At the same time, Open Banking regulations continue to foster innovation by enforcing secure, standardised data sharing. Far from stifling progress, they are providing rails upon which fintechs and banks can co-develop new value propositions. Trust, security, and innovation are no longer trade-offs—they must be engineered together.

 

Data Governance is Getting Real-Time—and Real Personal

As real-time data becomes the norm, financial institutions must embrace event-driven architectures. Whether it’s for fraud detection, personalised product offers, or regulatory reporting, offering insights with minimal delay between data received and data acted upon will become expected rather than edgy.

Yet it’s not just the speed or scale that matters. It’s the culture. Many organisations are realising the importance of data literacy, not just among data teams but across business units. In 2025, the most effective data strategies are as human as they are technical. Hybrid roles that marry domain knowledge with data fluency are becoming essential.
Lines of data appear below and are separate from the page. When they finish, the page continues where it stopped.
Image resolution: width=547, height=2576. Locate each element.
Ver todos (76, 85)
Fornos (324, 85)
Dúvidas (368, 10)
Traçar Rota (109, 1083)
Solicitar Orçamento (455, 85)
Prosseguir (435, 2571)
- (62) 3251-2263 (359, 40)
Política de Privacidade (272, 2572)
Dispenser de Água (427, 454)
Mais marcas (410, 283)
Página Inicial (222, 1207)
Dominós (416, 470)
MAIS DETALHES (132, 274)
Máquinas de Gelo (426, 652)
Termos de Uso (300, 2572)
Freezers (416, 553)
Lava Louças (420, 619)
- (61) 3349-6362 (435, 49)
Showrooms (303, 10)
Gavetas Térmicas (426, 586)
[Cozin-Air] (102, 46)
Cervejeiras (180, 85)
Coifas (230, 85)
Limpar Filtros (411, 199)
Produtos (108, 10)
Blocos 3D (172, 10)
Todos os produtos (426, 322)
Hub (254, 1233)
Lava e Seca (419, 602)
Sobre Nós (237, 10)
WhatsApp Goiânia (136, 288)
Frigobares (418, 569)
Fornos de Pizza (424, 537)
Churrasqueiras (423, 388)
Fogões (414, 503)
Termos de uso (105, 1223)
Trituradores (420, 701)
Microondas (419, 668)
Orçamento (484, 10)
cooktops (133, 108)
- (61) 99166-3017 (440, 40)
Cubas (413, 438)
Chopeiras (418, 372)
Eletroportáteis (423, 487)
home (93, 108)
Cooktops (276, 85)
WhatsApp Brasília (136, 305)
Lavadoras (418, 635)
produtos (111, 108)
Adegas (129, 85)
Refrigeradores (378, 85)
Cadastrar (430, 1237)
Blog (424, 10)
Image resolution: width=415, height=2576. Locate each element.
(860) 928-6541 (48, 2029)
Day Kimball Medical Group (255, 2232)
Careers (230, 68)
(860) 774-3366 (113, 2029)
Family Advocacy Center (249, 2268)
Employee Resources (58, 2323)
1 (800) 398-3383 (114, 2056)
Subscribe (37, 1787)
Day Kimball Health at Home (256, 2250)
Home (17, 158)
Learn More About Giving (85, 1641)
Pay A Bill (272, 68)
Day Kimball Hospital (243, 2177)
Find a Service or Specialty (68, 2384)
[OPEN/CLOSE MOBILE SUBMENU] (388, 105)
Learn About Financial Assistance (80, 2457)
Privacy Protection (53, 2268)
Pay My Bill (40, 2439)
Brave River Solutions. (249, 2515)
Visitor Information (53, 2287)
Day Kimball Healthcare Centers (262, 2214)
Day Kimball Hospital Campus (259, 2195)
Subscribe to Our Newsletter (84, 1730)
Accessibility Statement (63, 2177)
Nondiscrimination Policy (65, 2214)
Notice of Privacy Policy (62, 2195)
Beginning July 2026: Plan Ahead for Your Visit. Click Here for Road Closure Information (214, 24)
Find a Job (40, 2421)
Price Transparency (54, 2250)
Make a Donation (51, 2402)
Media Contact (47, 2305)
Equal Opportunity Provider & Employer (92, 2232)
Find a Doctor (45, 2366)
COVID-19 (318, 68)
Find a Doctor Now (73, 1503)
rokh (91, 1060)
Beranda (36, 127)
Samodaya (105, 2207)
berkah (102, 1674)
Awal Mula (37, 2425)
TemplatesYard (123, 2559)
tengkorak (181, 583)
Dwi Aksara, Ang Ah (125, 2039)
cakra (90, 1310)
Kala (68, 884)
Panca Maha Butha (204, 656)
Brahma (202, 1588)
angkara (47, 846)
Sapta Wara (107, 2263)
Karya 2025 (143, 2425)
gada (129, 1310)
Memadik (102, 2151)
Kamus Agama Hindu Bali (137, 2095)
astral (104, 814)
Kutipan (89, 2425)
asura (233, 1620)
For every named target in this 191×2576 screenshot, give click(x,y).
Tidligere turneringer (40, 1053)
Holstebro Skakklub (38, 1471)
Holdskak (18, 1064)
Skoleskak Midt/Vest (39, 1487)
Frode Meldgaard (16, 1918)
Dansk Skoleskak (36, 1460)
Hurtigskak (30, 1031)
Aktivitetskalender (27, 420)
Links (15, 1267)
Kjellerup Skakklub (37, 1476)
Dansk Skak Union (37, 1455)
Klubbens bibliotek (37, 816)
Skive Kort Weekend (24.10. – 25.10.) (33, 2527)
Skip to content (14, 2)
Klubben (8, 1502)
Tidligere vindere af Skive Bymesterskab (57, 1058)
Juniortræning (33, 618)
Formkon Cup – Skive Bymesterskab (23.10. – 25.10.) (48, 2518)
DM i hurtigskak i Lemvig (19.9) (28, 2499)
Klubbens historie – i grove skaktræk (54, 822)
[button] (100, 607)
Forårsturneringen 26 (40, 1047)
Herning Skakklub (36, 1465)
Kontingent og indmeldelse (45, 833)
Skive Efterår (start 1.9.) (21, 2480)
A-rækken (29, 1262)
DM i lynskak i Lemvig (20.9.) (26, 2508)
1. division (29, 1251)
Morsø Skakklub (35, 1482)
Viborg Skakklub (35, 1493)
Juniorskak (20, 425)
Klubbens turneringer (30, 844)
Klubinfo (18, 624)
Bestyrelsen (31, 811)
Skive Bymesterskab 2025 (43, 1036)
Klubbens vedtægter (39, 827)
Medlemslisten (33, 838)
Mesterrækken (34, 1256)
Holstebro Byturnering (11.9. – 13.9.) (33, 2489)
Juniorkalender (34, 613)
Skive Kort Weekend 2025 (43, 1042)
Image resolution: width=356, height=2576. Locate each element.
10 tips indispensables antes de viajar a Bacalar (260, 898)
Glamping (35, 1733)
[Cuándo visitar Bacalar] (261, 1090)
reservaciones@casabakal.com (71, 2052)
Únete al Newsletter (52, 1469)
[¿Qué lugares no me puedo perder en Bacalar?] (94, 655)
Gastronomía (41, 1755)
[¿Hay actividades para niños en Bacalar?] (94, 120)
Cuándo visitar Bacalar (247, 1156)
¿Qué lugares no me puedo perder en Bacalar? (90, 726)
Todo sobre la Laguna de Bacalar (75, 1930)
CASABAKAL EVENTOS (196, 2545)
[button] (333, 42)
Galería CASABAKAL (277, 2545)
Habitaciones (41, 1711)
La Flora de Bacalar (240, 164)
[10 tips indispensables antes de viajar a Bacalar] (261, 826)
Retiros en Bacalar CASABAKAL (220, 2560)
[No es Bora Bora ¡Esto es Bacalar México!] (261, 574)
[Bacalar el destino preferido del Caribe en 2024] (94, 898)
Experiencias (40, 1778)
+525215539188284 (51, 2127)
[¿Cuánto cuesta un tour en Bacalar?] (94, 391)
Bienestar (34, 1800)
Meanwhile, AI ethics and governance are rising up the boardroom agenda. Regulators are starting to demand real-time visibility into how AI-driven decisions are made—especially in high-stakes processes like credit scoring or fraud detection. Financial institutions must now treat AI model governance with the same seriousness as financial risk management. The AI Act, GDPR, and DORA are converging on this expectation.

 

Monetising Data, Responsibly

Data governance should not be seen as a compliance box-tick—it’s a revenue enabler. Businesses can phase their AI deployments, starting with lower-risk areas like marketing content, and gradually extending to more sensitive domains like regulatory reporting. The key is alignment: ethical AI models, real-time monitoring, and clear business impact.

More importantly, treating data as an enterprise asset allows businesses to break down silos, unify customer views, and offer hyper-personalised services. This leads to better retention, higher conversion, and—most critically—more trust.

The trends from 2024—AI acceleration, stricter regulations, democratised data, and cloud-native ecosystems—have culminated in 2025 as a clear mandate: data governance must be dynamic, scalable, and value-driven.

Businesses are no longer just managing data; they are competing on data. And the winners will be those who see beyond storage and pipelines—those who treat data as a currency of trust, a driver of growth, and a strategic differentiator.

In a world where so much data flows at light speed, the future belongs to institutions that can harness that torrent not just to serve shareholders but to improve the lives of customers. With ethics, transparency, and agility at the core, we have a real opportunity to transform data from a deluge into a dividend.